PANTAU LAMPUNG— Mahkamah Konstitusi (MK) telah memulai sidang untuk menguji gugatan terkait ambang batas pencalonan presiden. Gugatan ini diajukan oleh pemerhati pemilu, Titi Anggraini, bersama dengan Jaringan Demokrasi dan Pemilu Berintegritas (NETGRIT).
Menurut Titi Anggraini, para pemohon mengusulkan agar partai politik atau gabungan partai politik yang memiliki kursi di DPR dapat mengusulkan pasangan calon presiden dan wakil presiden tanpa harus memenuhi ambang batas tertentu. “Para Pemohon mengusulkan agar partai politik atau gabungan partai politik yang memiliki kursi di DPR dapat mengusulkan pasangan calon presiden dan wakil presiden tanpa ambang batas,” jelas Titi dalam keterangannya, Jumat (23/8).

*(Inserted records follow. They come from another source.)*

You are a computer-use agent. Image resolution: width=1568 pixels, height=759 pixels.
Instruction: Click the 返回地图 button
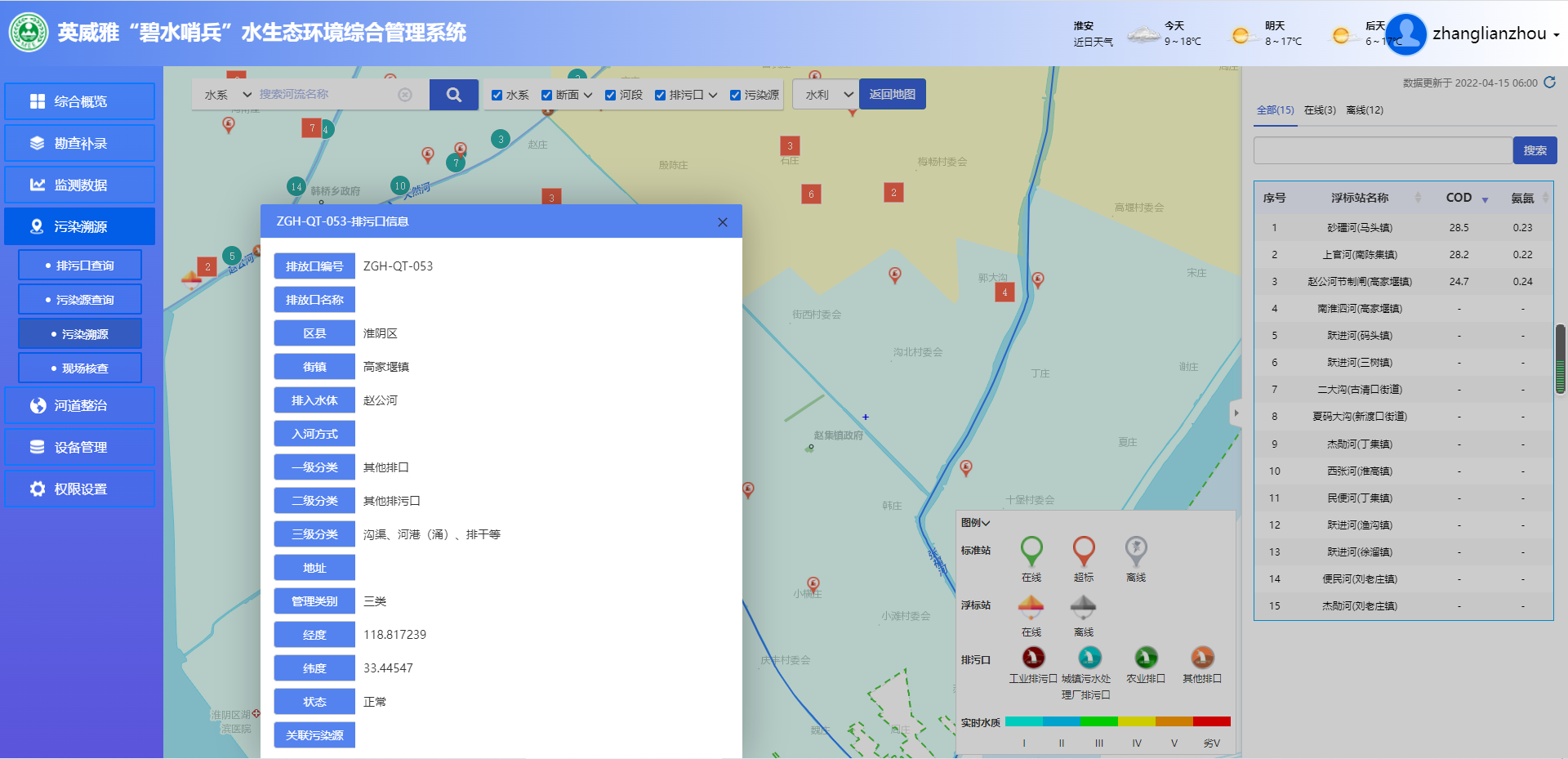[x=892, y=95]
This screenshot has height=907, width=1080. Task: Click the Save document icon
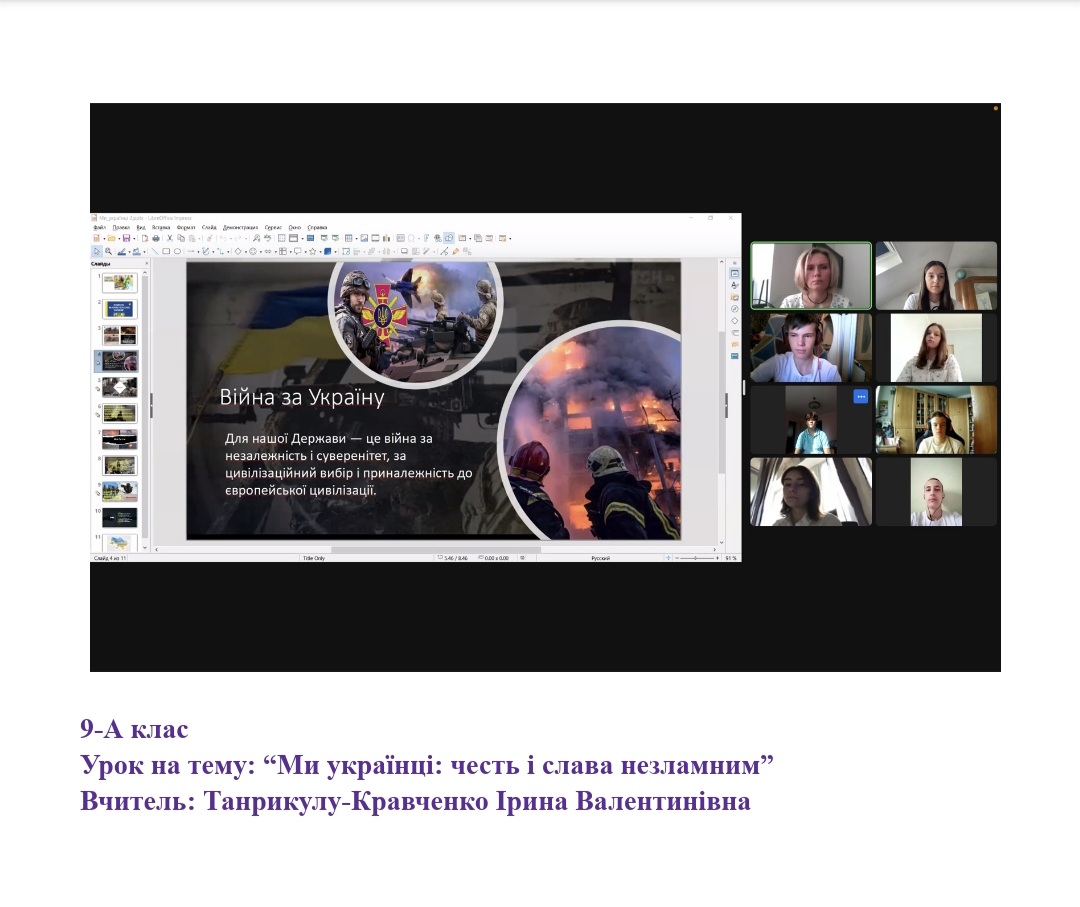[x=125, y=238]
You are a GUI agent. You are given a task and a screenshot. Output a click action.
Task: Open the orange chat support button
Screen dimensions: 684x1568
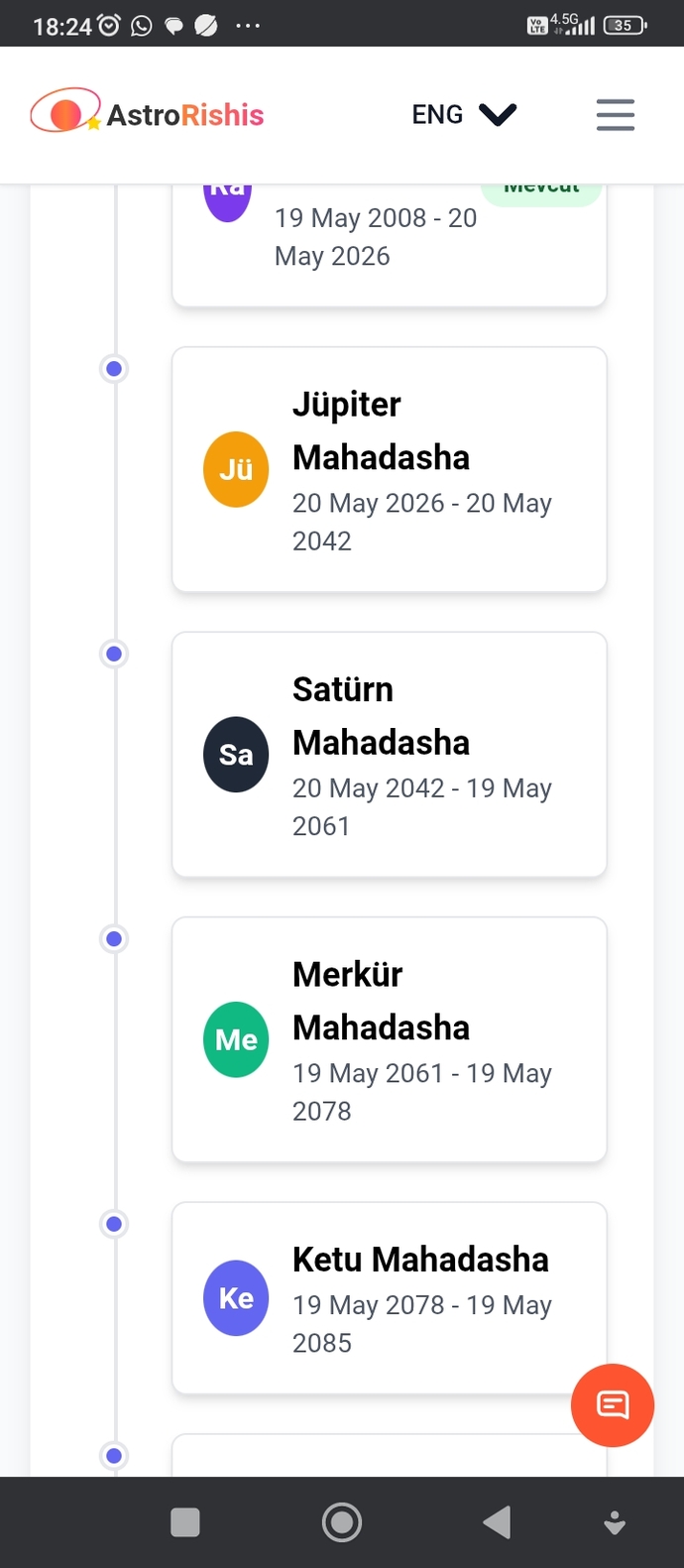(612, 1404)
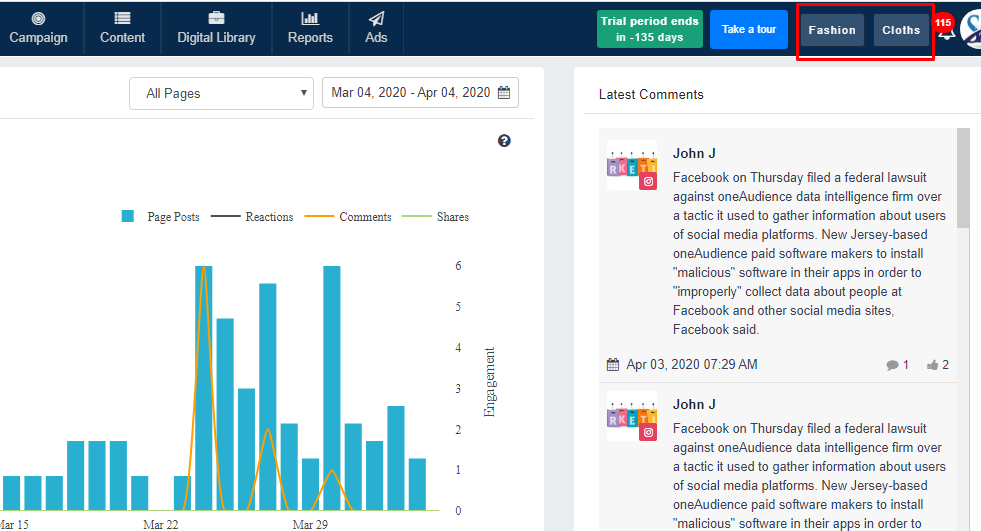Open the Mar 04 - Apr 04 date range picker
The width and height of the screenshot is (981, 531).
410,93
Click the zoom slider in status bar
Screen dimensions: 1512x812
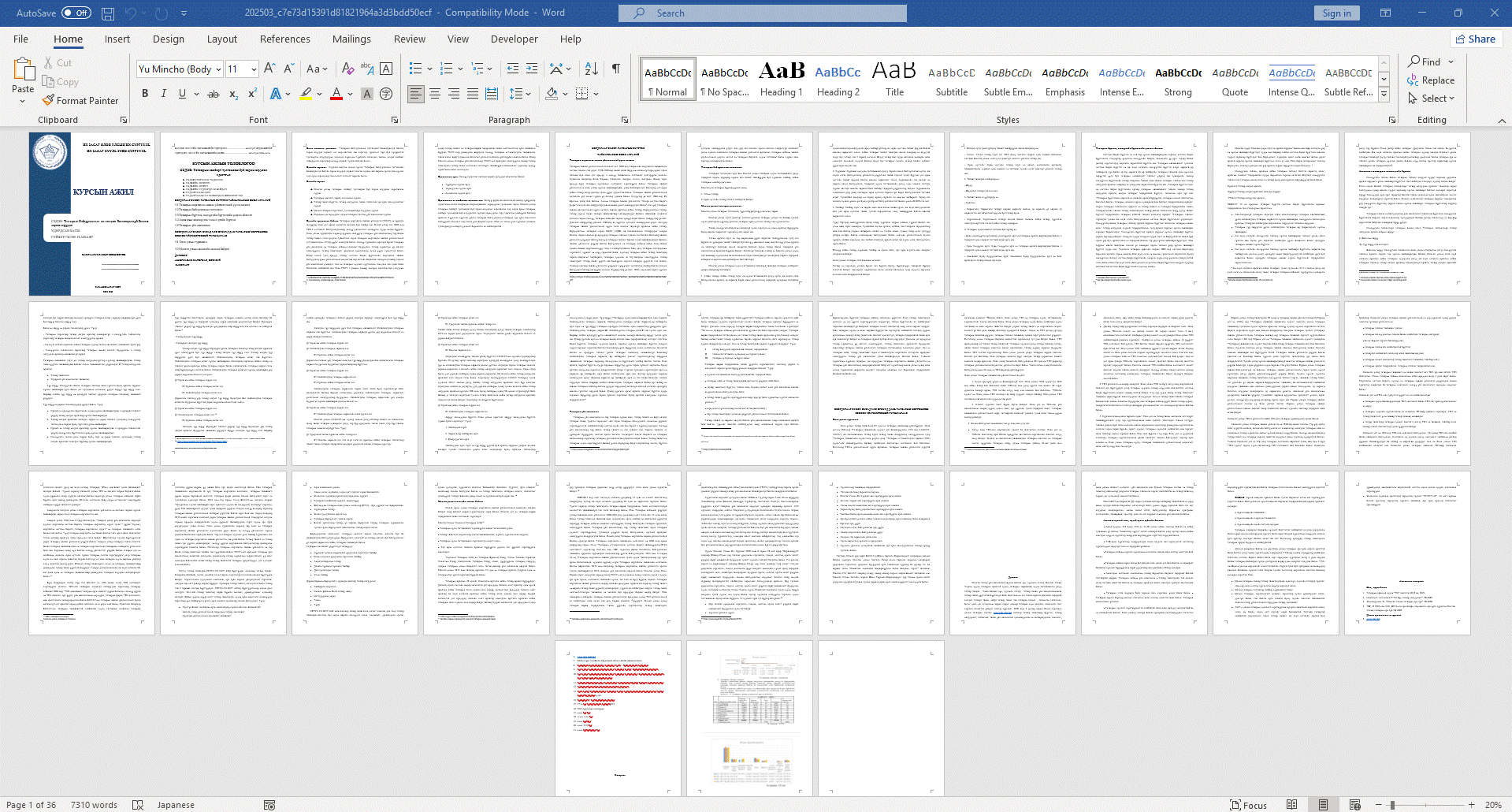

Sementara itu, partai-partai yang tidak memiliki kursi di DPR diizinkan untuk mencalonkan presiden dan wakil presiden asalkan membentuk koalisi dengan minimal 20 persen dari jumlah partai politik peserta pemilu. Dengan 18 partai politik peserta pemilu, koalisi minimal harus terdiri dari tiga partai.
“Kewajiban partai politik nonparlemen untuk bergabung akan menunjukkan kematangan struktur politik dan keseriusan dalam pengusungan,” tambah Titi.
Dia menekankan bahwa pembedaan perlakuan ini masih dalam batas toleransi, sesuai dengan logika yang diterapkan oleh Mahkamah Konstitusi dalam Putusan Nomor 55/PUU-XVIII/2020 mengenai verifikasi partai politik parlemen dan non-parlemen.
Dalam UU Pemilu, ambang batas pencalonan presiden dan wakil presiden ditetapkan sebesar 20 persen dari jumlah kursi di DPR RI atau 25 persen dari suara sah nasional pada pemilu sebelumnya. Para pemohon menilai ambang batas ini bertentangan dengan semangat keberagaman yang diatur dalam Pasal 6A Ayat (3) UUD NRI 1945 dan prinsip keadilan dalam Pasal 22E Ayat (1) UUD NRI 1945.
Sidang uji materi ambang batas pencalonan presiden ini mengikuti langkah Mahkamah Konstitusi yang baru-baru ini mengubah ambang batas pencalonan kepala daerah melalui Putusan Nomor 60/PUU-XXII/2024.